=== THE INPUT ===
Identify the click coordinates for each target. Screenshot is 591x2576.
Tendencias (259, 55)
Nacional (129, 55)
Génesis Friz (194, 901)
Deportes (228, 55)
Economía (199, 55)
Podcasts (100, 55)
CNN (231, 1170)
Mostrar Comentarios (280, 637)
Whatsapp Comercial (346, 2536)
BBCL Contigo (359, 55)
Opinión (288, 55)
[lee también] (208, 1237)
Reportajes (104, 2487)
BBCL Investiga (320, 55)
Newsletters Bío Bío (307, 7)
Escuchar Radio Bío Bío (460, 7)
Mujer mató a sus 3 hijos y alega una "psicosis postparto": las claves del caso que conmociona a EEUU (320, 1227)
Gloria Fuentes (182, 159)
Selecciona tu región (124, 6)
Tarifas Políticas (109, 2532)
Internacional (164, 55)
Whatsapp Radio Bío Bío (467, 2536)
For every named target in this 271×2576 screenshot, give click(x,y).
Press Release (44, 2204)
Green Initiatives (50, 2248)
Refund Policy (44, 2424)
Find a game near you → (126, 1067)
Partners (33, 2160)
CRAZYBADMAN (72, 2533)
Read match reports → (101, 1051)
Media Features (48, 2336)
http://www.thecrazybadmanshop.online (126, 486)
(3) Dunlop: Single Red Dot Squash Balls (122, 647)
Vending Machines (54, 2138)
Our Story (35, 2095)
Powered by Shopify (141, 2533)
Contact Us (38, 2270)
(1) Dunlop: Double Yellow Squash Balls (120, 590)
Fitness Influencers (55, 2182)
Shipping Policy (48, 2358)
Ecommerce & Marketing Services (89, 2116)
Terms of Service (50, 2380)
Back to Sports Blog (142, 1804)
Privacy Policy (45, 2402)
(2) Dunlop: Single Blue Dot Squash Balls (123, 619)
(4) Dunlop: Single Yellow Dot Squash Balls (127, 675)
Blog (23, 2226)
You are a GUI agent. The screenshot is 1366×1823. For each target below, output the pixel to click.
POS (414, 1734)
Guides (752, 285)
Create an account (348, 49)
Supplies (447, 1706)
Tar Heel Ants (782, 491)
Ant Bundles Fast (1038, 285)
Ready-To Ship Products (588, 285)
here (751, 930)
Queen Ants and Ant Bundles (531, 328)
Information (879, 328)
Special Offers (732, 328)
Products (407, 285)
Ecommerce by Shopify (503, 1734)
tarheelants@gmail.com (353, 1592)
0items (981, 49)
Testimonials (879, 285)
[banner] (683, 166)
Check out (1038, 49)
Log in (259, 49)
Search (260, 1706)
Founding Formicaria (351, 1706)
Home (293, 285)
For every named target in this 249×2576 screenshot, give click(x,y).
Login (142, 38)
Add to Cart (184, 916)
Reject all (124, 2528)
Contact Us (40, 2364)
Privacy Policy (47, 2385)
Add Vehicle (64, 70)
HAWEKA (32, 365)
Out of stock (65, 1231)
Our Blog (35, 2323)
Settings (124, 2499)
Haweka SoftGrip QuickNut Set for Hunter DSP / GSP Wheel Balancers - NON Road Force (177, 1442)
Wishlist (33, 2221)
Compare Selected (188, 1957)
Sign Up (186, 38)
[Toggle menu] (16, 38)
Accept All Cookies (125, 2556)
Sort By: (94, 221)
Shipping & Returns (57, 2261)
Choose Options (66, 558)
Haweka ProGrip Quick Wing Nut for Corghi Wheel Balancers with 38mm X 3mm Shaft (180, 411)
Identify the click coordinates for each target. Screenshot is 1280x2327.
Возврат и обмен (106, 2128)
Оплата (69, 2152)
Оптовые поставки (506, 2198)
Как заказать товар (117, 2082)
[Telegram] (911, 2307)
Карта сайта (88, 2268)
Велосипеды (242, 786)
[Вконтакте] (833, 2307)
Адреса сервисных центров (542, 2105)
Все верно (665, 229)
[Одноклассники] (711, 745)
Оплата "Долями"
===
• GOAL OF THE EXERCISE: Reproduce only the lines between the line containing "Accept All Cookies (125, 2556)" and the last line of the records, those two lines included, exactly.

• SOLUTION TO THE EXERCISE:
Accept All Cookies (125, 2556)
Sort By: (94, 221)
Shipping & Returns (57, 2261)
Choose Options (66, 558)
Haweka ProGrip Quick Wing Nut for Corghi Wheel Balancers with 38mm X 3mm Shaft (180, 411)
Identify the click coordinates for each target. Screenshot is 1280x2327.
Возврат и обмен (106, 2128)
Оплата (69, 2152)
Оптовые поставки (506, 2198)
Как заказать товар (117, 2082)
[Telegram] (911, 2307)
Карта сайта (88, 2268)
Велосипеды (242, 786)
[Вконтакте] (833, 2307)
Адреса сервисных центров (542, 2105)
Все верно (665, 229)
[Одноклассники] (711, 745)
Оплата "Долями"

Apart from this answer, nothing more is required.